The Grand Free Trade Area (GFTA) is a project envisaged by several regional blocs in Africa (Southern African Development Community, East African Community and the Common Market for East and Southern Africa) in order to bring about increased intra-African trade. 

The idea behind joining these economies is to enable Africa to become far more self-reliant. It will also allow small economies to have access to larger regional markets; bringing about diversity, GDP growth and increased employment.

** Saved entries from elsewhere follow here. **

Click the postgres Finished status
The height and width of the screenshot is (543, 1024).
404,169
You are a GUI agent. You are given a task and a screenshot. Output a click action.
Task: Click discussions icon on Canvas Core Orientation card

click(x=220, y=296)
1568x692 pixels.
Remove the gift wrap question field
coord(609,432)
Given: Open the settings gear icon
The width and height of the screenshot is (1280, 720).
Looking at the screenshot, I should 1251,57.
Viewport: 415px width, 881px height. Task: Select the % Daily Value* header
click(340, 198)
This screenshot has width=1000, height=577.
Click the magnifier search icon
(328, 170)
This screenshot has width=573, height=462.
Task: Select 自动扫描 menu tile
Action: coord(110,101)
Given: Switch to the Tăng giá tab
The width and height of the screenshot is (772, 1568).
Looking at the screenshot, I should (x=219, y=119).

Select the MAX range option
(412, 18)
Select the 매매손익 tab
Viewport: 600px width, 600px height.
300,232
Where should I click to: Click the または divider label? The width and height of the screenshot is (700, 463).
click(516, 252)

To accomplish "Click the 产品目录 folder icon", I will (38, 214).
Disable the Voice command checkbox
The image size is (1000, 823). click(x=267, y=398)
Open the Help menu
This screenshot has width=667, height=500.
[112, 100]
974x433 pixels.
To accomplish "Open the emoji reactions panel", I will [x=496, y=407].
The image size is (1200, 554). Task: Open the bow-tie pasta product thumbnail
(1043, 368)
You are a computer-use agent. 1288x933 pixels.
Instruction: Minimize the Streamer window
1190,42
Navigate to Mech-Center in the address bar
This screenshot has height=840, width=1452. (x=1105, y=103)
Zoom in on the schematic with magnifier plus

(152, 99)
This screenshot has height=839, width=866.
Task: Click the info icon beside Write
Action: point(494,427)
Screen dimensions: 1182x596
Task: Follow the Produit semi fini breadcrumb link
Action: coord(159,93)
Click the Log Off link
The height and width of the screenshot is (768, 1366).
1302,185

The initial stages would be to increase road, rail and communications infrastructure in order to facilitate intra-continental trade and allow for an increased sharing of ideas and skills.

Successes and progress
Various road, bridges and border post projects are currently in progress. The Kenya-Tanzania highway project (dual lane) is starting in mid-2013 and with the funding of the African Development Bank should be completed by the end of 2016. The Entebbe-Kampala highway should also be completed by the end of 2016, increasing the transport network in Uganda. The Kenyan port of Mombasa is also undergoing a revamp with a new container terminal and new road and rail links to serve its increasing load.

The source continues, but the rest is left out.